O Trem Intercidades, embora uma obra de grande importância, vem sendo levada adiante de uma forma, digamos, que poderia ser melhor trabalhada. Para o Plamurb, o projeto pode fazer com que o serviço fique aquém do esperado. O tempo entre São Paulo e Campinas não é tão atrativo quanto deveria. O valor a ser cobrado, tendo como referência o teto tarifário, não será tão competitivo e o fato de incluírem a Linha 7-Rubi da CPTM, também não nos agrada pois aparenta ser apenas uma “garantia” caso o projeto fracasse. Sem contar que o custo geral do projeto está orçado em cerca de R$ 10 bilhões, com o Estado arcando 80% desse valor. Para a “iniciativa” privada, é uma oportunidade de ouro. A gestão Doria poderia ter revisto alguns desses pontos, mas aparentemente não estão interessados.

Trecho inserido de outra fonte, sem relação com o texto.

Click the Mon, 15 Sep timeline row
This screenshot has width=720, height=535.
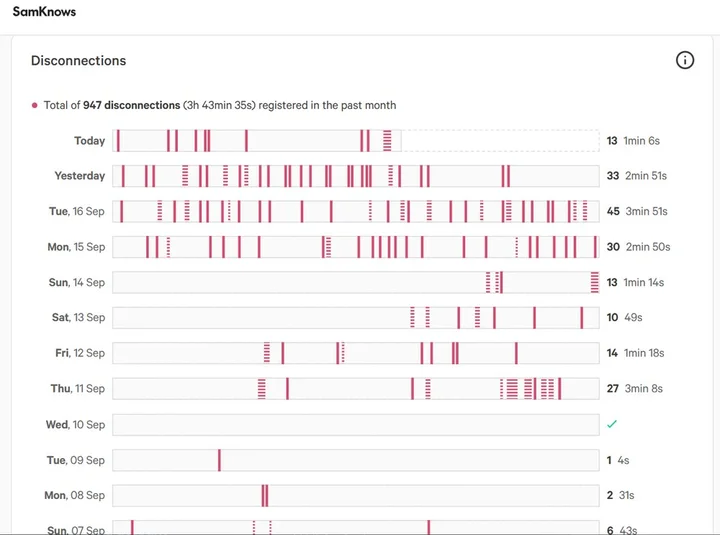355,247
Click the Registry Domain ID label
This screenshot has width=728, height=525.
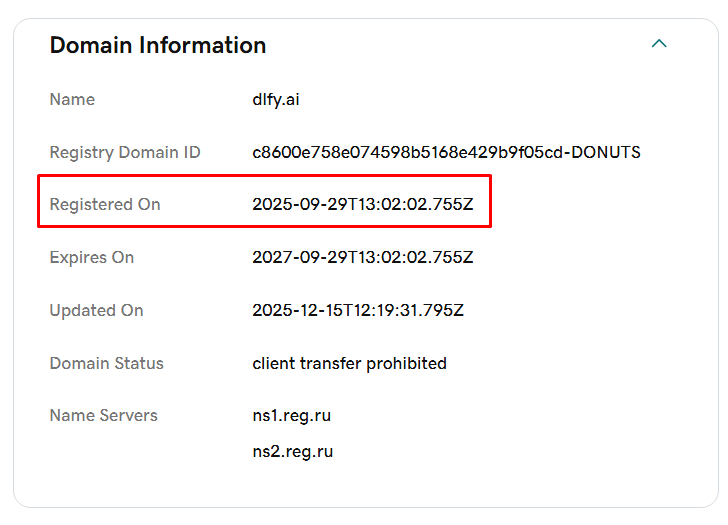(125, 152)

Por conta da preferência por concessões e privatizações, Metrô e CPTM foram claramente preteridas na gestão Doria. Pode até soar como contraditório se levarmos em conta as obras descritas acima, mas é preciso entender que as obras e novos projetos são de responsabilidade das duas estatais, mas não há garantias de que operarão as futuras linhas.

Algumas linhas de ônibus da EMTU foram seccionadas no eixo da Linha 4-Amarela. De uma maneira geral isso é normal à medida que novas estações são implantadas, pois isso faz parte do que chamamos de racionalização e troncalização do transporte. Entretanto, no caso da Linha Amarela, sabemos que há cláusulas contratuais que proíbe a concorrência entre a EMTU e a linha metroviária, de modo que as linhas devam ser seccionadas. Com a inauguração da Estação Vila Sônia, o governo passou a ter um bom argumento para isso.

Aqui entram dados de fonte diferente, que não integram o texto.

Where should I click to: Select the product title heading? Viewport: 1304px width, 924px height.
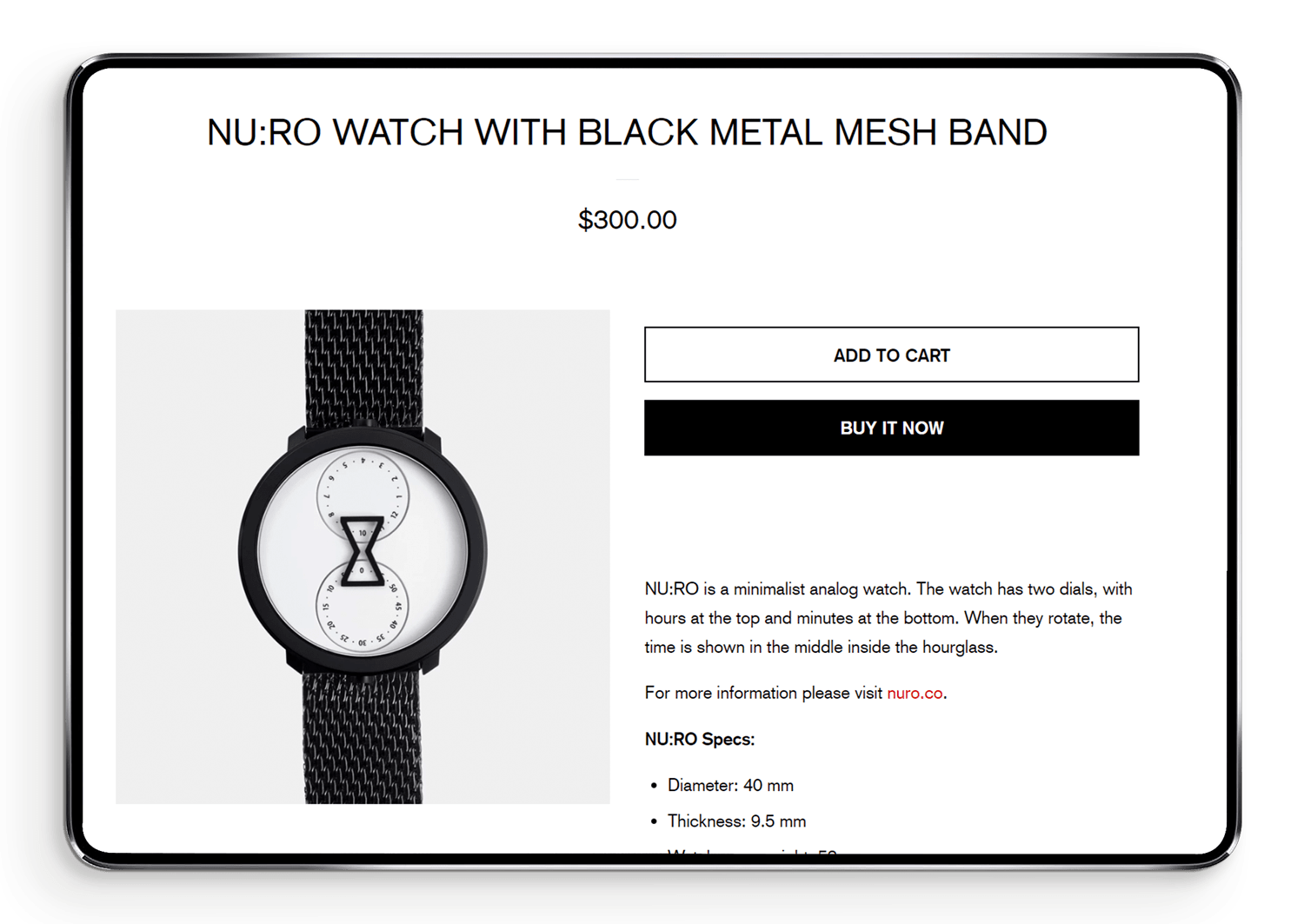pos(627,132)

As renovações de concessões de rodovias também foram um erro da gestão Doria. Em 2022, três concessões foram renovadas, no caso a AutoBan, ViaOeste e SPVias, com períodos diferentes. A promessa é que os pedágios não sofram reajustes. O problema aqui é que o correto seria fazer uma nova licitação, buscando valores de pedágios mais baratos do que aqueles praticados atualmente. Vamos explicar: na primeira concessão, ocorrida no final dos nãos 90 e começo dos anos 2000, os valores altos dos pedágios se justificavam porque, naquele momento, muitas obras eram necessárias, como a duplicação, construção de viadutos, trevos, vias marginais, postos de socorro, etc. Com o passar dos anos, tais obras foram realizadas, de modo que, atualmente, as concessionárias devem apenas realizar, essencialmente, a manutenção. Por esta razão, sem a necessidade de grandes obras, os valores poderiam ser menores. Com a renovação antecipada, a gestão Doria/Garcia inviabilizou isso.

Conclusão

De uma maneira geral, os pontos positivos da gestão Doria se concentraram na retomada de obras paradas e a continuidade daquelas que já estavam em curso, em projeto, ou não. Fora isso, nada de novo. E não vamos colocar medidas pontuais na conta, como as boas ações da CPTM e do Metrô, porque são coisas corriqueiras, vindas da própria empresa, como o Expresso Leste até Estudantes e as novas licitações das linhas 16-Violeta e 22-Marrom. Essas duas últimas, nos pareceu anúncios eleitoreiros.

Infelizmente os retrocessos tiveram um impacto muito maior, infelizmente. Mas nada de surpreendente vindo do Doria, já que quando esteve na prefeitura demonstrou ter pouco apreço em relação ao setor de mobilidade urbana. A gestão moderna e eficiente passou bem longe.

Como legado fica aqui a importância de que na mobilidade urbana, nem sempre o mais barato é o melhor. Muitas vezes é mais coerente investir mais para ter um serviço primando pela qualidade, até porque, é sabido que essa área não é nem um pouco barata e dificilmente uma obra licitada hoje, será inaugurada na mesma gestão. Projetos de mobilidade urbana transcendem gestões, portanto, existem governadores que dão início às obras, enquanto outras as inauguram. E assim sempre será, mesmo no caso paulista, onde um mesmo partido governou por quase três décadas. Uma linha de metrô ou um novo corredor de ônibus deveria ser vista como projeto de Estado. Doria nunca entendeu isso. E dificilmente entenderá.